### Material to process
================================

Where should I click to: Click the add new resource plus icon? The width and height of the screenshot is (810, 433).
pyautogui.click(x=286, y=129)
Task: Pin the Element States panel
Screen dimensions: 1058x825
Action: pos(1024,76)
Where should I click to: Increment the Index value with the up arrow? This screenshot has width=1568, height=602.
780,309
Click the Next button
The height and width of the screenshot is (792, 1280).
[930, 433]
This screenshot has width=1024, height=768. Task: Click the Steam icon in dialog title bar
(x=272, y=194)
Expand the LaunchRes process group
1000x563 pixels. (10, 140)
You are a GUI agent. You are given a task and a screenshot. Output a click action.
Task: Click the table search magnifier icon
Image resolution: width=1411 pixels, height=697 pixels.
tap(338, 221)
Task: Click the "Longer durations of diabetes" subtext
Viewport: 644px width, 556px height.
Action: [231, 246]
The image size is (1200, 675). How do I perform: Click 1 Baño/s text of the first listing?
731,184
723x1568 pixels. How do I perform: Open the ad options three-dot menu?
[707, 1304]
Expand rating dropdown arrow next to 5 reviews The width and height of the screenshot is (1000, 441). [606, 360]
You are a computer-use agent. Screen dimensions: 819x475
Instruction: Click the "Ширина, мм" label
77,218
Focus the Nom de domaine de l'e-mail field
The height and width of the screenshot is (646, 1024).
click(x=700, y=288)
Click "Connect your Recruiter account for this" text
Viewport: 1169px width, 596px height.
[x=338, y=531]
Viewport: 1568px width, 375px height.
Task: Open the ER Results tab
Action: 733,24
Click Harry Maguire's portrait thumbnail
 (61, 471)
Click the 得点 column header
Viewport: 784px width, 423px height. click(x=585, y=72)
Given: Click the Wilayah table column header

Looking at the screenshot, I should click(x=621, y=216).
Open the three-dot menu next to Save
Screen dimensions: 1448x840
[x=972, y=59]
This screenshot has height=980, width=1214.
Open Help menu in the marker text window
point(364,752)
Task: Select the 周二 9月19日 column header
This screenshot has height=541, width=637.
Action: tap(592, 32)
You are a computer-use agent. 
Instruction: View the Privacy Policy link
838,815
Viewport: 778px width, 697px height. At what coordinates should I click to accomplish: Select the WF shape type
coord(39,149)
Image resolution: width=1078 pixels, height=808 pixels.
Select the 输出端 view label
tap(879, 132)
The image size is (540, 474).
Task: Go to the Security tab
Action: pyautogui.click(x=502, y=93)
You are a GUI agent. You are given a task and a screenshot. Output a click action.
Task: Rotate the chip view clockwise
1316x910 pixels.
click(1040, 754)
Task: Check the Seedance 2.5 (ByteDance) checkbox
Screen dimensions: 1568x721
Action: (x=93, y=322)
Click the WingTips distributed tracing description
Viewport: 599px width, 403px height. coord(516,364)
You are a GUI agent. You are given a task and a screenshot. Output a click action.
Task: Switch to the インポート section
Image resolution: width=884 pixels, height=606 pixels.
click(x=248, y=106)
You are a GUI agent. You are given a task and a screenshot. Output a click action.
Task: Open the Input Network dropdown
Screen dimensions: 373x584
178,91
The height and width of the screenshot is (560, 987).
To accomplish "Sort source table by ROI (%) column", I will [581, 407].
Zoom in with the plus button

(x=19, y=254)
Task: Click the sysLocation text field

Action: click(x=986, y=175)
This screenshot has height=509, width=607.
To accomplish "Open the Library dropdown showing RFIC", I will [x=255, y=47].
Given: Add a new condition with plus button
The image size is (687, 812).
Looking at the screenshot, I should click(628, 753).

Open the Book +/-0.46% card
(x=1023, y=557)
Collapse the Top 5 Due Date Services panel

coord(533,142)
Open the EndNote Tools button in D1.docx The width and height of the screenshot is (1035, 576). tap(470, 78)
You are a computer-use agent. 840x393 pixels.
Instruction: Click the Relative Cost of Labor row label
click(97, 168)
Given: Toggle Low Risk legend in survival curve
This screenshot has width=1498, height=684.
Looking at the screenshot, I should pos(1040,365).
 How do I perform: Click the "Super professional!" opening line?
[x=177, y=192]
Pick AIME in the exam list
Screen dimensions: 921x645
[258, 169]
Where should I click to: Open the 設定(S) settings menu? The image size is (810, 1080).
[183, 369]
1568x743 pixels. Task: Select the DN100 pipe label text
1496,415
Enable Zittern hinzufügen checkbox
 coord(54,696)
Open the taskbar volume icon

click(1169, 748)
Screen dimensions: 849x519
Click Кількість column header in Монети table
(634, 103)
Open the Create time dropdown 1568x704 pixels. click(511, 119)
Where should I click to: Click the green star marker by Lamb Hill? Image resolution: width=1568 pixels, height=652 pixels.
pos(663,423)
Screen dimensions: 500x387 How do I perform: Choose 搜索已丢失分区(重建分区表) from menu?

================================

### Task statement
Filter the entries above down to the lines that hold the word "dropdown", and copy those lines.

### Task result
Expand rating dropdown arrow next to 5 reviews The width and height of the screenshot is (1000, 441). [606, 360]
Task: Open the Input Network dropdown
To accomplish "Open the Library dropdown showing RFIC", I will [x=255, y=47].
Open the Create time dropdown 1568x704 pixels. click(511, 119)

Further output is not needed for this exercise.